Tutorial: Writing an ETL script in Amazon Glue for Ray - Amazon Glue
Services or capabilities described in Amazon Web Services documentation might vary by Region. To see the differences applicable to the China Regions, see Getting Started with Amazon Web Services in China (PDF).

Tutorial: Writing an ETL script in Amazon Glue for Ray

Ray gives you the ability to write and scale distributed tasks natively in Python. Amazon Glue for Ray offers serverless Ray environments that you can access from both jobs and interactive sessions (Ray interactive sessions are in preview). The Amazon Glue job system provides a consistent way to manage and run your tasks—on a schedule, from a trigger, or from the Amazon Glue console.

Combining these Amazon Glue tools creates a powerful toolchain that you can use for extract, transform, and load (ETL) workloads, a popular use case for Amazon Glue. In this tutorial, you will learn the basics of putting together this solution.

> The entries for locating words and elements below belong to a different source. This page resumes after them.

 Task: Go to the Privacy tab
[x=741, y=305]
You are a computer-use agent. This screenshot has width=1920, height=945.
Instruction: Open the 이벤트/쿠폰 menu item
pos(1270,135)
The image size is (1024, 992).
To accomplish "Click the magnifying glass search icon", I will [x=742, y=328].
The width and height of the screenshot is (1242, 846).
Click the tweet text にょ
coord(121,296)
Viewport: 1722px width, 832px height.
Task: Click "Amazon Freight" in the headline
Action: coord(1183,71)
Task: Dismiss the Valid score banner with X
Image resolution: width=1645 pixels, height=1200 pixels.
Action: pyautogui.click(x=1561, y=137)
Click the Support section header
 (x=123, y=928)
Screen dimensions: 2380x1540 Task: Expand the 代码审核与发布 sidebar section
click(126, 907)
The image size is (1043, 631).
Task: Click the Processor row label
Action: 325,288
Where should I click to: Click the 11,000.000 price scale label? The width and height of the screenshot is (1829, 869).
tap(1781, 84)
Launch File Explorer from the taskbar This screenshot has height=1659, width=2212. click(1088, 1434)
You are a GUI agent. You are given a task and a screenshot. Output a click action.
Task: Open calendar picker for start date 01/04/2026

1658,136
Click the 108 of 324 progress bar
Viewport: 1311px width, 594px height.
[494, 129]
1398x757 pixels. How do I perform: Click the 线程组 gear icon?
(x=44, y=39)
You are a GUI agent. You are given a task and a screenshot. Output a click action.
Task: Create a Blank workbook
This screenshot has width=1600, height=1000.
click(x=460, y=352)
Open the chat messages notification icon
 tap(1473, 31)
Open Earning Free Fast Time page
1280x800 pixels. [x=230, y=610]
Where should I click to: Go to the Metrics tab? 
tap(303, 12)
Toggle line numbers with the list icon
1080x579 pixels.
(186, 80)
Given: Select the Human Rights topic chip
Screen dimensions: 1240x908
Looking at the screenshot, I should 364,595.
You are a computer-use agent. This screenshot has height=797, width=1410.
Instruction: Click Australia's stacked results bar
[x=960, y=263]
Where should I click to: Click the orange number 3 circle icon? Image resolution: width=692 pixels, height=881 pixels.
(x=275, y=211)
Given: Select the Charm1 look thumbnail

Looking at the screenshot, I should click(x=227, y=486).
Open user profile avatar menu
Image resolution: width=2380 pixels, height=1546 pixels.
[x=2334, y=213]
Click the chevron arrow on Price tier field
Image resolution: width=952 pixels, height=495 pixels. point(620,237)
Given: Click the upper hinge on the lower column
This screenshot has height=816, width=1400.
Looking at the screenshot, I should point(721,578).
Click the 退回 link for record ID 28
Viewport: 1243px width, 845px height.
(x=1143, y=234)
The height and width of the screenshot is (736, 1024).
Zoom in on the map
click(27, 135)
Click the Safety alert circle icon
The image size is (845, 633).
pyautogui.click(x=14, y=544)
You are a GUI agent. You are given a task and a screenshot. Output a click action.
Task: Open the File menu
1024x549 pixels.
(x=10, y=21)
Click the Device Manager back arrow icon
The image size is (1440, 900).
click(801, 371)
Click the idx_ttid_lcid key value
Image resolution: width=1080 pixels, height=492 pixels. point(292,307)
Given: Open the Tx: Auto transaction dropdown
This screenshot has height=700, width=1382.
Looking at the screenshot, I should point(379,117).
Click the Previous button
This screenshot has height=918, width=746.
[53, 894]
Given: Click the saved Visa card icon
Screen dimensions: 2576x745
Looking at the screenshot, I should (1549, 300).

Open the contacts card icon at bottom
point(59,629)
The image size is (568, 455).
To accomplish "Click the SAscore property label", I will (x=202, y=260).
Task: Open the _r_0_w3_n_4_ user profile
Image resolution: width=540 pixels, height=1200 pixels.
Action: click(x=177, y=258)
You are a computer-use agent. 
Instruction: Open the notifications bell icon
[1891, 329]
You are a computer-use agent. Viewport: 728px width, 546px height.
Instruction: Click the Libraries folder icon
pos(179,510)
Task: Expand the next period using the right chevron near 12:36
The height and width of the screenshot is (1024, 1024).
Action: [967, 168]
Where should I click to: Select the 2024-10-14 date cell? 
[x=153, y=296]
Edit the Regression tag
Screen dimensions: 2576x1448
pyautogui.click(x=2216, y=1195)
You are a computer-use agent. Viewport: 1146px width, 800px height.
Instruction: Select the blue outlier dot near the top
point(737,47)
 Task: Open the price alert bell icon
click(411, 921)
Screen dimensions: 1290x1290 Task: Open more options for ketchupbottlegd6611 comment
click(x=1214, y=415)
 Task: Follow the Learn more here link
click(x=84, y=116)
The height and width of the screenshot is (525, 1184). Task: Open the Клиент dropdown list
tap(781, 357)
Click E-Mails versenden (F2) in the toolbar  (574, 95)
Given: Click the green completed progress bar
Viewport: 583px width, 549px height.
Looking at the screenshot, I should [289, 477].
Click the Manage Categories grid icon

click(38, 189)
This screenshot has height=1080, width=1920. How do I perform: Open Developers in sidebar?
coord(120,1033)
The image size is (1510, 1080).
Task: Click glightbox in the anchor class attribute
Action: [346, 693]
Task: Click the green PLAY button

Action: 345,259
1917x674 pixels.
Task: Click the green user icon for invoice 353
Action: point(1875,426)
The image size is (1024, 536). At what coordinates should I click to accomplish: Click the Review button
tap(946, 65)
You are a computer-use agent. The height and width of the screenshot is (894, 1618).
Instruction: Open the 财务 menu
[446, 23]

We also support using Amazon Glue for Spark for your ETL workloads. For a tutorial on writing a Amazon Glue for Spark script, see Tutorial: Writing an Amazon Glue for Spark script. For more information about available engines, see Amazon Glue for Spark and Amazon Glue for Ray. Ray is capable of addressing many different kinds of tasks in analytics, machine learning (ML), and application development.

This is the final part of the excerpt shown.